Interesting read. I'm going to paste some of it here for reference.

A Scene Graph is essentially a method of rendering where you place your entire world into this big graph or tree with all the information needed to render it, and then point a renderer at it. The renderer traverses the graph and draws the items. Often, the edges between the nodes attempt to describe some sort of minimal state changes. The idea is fairly simple - we're computer scientists, so we should use fancy data structures. A tree or graph is a really cool structure, and it's great for all sorts of things, so surely it's going to be good for rendering, right?

It's a great theory, but sadly it's completely wrong. The world is not a big tree - a coffee mug on a desk is not a child of the desk, or a sibling of any other mug, or a child of the house it's in or the parent of the coffee it contains or anything - it's just a mug. It sits there, bolted to nothing. Putting the entire world into a big tree is not an obvious thing to do as far as the real world is concerned.

Now, I'm not going to be a total luddite and claim that trees are not useful in graphics - of course they are. There's loads of tree and graph structures all over the place - BSP trees, portal graphs, skeletal animation trees, spatial octrees, partitioning of meshes into groups that will fit in memory (bone-related or otherwise), groups of meshes that are lit by particular lights, lists of objects that use the same shader/texture/post-processing effect/rendertarget/shadowbuffer/etc. Tons of hierarchical and node/edge structures all over the place.

And that's the point - there's tons of them, they all mean different things, and (and this is the important bit) they don't match each other. If you try to put them all into one big graph, you will get a complete bloody mess. The list of meshes that use shadowbuffer X are completely unrelated to the list of meshes that use skeleton Y. I've seen many Scene Graphs over the years, and typically they have a bunch of elegant accessors and traversers, and then they have a gigantic list of unholy hacks and loopholes and workarounds and suchlike that people have had to add to get them to do even the simplest demos. Try and put them in a big, real, complex game and you have a graph with everything linked to everything. Either that, or you have a root node with fifty bazillion direct children in a big flat array and a bunch of highly specialised links between those children.

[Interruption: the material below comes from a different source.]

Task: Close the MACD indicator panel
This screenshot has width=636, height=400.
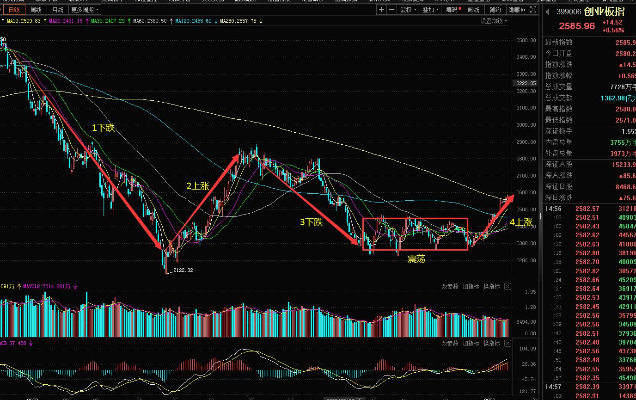Action: 508,344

Those links are the other structures that I mentioned above - but now they're hard to access and traverse and they clutter up everything.

I think the take away from this is that scene graphs can be useful sometimes, but we shouldn't try to force everything into one basket.

lithiumtoast commented 7 years ago

With the new ECS, TransformableComponent2D is basically a scene node of sorts for the purposes of affine transformations; the scene graph doesn't really exist formally in that context.

Scene graphs are probably going to be very specific for specific problems such as spatial partitioning. Like that guy said, trying to generalize the pattern into code is probably not a good idea.

craftworkgames commented 7 years ago

Now that we've split these into different packages this is not really relevant anymore. Once the ECS is fleshed out a bit more the SceneGraphs package will likely become obsolete.